Thursday, December 19, 2013
Tuesday, December 17, 2013
Store-bought pastry shell. I pre-bake the bottom so it’s not mushy (think you’re supposed to but since I never see it on the cook shows, who knows?).
Cup of brown sugar.Stick & ¼ or more of salted butter.
½ cup sliced almonds
Teaspoon of ground cloves
Teaspoon of cinnamon
Three or four REALLY big green, green tomatoes or six or seven tomatillos. You want the greener and the harder the better. The pale green ones don’t have as much taste. The going-to-pink or red ones don’t have the “tang.” Dice the tomatoes up.
Finely shredded cheddar cheese – about ½ cup?
Brown the butter. When it’s really bubbling, add the sugar and cloves and cinnamon. Keep stirring till it’s got a nice even consistency and the sugar is thoroughly melted. Add the tomatoes and cook until they are fork tender. Then stir in the almonds or whatever nuts you prefer. Check your mix while cooking by tasting.
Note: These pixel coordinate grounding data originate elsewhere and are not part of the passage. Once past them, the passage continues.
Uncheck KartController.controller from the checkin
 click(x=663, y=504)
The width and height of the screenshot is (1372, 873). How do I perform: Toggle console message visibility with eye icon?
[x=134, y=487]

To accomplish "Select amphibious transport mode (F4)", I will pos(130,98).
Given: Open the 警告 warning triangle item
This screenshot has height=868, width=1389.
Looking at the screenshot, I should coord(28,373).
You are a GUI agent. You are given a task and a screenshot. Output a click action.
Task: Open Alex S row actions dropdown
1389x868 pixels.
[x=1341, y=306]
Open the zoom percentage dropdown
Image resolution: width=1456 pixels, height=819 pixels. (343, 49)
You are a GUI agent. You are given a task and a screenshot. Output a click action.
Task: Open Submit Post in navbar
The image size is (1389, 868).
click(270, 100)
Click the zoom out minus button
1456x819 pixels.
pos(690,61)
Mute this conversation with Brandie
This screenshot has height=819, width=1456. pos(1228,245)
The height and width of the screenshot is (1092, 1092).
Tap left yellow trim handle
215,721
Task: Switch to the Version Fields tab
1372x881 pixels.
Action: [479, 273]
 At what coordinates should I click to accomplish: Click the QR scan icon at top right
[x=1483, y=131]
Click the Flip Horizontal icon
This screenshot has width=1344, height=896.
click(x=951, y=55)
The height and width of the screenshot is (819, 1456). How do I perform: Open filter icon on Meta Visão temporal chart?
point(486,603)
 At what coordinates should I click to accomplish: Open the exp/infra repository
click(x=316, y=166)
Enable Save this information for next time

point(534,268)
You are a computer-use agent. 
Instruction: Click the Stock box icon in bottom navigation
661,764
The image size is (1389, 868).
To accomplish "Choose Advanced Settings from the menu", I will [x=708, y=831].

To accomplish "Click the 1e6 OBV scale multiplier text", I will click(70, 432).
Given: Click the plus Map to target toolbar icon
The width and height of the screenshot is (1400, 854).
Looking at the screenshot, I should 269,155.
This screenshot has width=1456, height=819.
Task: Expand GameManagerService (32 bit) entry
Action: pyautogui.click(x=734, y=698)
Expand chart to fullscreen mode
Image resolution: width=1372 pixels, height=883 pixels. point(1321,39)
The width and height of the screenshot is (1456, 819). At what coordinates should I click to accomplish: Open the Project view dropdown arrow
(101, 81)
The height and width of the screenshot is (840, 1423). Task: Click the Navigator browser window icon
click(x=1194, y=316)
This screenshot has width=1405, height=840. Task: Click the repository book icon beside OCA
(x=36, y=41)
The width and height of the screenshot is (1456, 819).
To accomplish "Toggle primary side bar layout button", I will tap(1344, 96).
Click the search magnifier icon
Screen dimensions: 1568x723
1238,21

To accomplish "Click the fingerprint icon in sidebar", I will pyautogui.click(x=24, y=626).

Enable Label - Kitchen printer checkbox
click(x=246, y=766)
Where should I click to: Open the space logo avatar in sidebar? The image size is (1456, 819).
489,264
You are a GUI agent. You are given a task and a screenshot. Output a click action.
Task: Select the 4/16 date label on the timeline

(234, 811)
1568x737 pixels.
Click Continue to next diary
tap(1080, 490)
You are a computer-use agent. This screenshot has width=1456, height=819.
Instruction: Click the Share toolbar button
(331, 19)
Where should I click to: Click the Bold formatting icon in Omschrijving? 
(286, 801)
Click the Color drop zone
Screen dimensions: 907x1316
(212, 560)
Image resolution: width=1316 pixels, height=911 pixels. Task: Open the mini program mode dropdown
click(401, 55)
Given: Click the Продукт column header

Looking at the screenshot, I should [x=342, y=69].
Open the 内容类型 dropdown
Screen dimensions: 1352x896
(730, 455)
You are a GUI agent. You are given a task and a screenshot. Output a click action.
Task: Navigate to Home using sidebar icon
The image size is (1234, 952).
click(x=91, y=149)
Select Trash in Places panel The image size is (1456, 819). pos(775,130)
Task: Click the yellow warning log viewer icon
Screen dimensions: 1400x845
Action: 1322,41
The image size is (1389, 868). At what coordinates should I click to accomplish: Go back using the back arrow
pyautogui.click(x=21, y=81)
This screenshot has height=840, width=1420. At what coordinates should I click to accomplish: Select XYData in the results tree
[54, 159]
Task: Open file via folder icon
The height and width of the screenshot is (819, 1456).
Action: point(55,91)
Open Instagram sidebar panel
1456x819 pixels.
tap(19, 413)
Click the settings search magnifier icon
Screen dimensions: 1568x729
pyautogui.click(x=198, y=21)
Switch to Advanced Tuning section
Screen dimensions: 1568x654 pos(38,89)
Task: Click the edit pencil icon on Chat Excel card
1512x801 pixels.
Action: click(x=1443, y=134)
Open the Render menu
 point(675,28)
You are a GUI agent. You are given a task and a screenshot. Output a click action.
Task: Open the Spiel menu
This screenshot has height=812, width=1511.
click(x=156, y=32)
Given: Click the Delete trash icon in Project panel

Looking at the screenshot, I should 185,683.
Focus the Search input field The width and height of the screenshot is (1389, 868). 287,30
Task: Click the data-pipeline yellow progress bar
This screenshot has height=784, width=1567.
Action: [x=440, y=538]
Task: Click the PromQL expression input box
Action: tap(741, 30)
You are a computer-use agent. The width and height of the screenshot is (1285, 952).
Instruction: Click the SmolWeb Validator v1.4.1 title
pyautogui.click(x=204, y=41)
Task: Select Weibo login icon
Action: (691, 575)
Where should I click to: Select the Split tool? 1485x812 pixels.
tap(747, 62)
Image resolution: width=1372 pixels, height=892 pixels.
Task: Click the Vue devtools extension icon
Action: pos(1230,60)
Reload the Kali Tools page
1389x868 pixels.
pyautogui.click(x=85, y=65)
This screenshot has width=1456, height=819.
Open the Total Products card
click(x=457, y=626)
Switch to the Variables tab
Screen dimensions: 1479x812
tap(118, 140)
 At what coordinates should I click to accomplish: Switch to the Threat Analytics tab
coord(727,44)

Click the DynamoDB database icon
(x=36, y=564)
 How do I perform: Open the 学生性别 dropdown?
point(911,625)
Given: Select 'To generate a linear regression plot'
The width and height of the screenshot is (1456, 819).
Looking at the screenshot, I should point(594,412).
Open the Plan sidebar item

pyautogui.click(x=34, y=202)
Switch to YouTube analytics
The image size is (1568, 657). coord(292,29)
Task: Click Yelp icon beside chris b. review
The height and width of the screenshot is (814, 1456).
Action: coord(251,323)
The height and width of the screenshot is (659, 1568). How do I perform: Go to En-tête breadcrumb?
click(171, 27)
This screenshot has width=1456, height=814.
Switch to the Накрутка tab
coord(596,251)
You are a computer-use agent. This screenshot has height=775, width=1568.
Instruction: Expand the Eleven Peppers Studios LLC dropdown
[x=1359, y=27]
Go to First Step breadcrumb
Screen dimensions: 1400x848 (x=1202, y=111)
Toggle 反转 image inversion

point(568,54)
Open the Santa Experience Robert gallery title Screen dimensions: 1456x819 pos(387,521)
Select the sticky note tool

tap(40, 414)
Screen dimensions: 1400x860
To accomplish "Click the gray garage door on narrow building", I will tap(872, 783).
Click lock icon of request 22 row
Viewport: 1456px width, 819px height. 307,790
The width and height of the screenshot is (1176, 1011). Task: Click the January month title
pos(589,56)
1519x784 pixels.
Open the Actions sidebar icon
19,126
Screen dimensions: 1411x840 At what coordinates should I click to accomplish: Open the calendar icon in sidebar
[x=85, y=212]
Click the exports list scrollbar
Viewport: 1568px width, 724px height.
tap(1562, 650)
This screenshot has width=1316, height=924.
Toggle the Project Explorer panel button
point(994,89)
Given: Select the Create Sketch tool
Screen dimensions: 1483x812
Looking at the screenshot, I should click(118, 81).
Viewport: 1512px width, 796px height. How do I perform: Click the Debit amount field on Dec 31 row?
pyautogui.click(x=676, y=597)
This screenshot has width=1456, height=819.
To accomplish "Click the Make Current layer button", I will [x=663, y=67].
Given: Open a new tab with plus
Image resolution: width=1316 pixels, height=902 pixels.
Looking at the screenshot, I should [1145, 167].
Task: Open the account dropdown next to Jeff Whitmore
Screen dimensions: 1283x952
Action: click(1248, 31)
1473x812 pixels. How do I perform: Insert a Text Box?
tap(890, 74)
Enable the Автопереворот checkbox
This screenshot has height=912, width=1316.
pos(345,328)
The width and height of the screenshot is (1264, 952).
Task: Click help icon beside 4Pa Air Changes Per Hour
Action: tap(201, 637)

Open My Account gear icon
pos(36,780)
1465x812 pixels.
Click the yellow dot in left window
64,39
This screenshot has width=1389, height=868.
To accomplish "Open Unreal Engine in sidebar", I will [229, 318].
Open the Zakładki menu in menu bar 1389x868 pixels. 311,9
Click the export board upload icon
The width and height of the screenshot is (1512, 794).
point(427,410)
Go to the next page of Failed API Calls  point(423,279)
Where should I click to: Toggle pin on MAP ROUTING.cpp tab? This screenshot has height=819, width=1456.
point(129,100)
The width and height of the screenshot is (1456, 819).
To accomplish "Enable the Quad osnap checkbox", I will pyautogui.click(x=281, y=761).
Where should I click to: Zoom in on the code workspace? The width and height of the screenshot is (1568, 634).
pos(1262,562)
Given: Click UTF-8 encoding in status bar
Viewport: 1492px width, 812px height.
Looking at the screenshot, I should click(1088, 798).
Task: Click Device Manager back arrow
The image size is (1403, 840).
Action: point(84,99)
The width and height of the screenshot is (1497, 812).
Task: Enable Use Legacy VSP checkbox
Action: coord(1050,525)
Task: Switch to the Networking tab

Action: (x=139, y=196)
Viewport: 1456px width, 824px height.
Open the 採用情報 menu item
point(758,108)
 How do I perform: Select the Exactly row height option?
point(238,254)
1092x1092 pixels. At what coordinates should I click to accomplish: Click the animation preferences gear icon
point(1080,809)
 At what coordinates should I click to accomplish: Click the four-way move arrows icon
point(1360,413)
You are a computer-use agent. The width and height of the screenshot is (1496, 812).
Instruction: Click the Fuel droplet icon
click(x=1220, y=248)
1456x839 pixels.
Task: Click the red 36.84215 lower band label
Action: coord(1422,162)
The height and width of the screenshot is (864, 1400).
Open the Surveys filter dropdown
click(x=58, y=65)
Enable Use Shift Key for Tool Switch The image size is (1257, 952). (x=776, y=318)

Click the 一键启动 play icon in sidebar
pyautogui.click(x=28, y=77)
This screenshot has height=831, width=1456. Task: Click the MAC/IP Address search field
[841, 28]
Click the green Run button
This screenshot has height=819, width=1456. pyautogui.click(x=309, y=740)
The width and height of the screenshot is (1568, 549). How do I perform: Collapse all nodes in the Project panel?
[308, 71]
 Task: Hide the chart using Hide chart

Add or subtract at will.
You’ve already browned the bottom pastry layer. Put a layer of the cheddar cheese on it. Pour the mix in the pie. Put another layer of cheese over the mix. Put on the top pastry sheet and bake until browned. Or leave it as an open pie with the nuts on top and bake until it’s bubbling and you haven’t burned the pie crust edge. This will only take a very, very few minutes in the oven.
Done. Let cool a bit and serve. I don’t add salt. Salt is in the butter and the cheese already.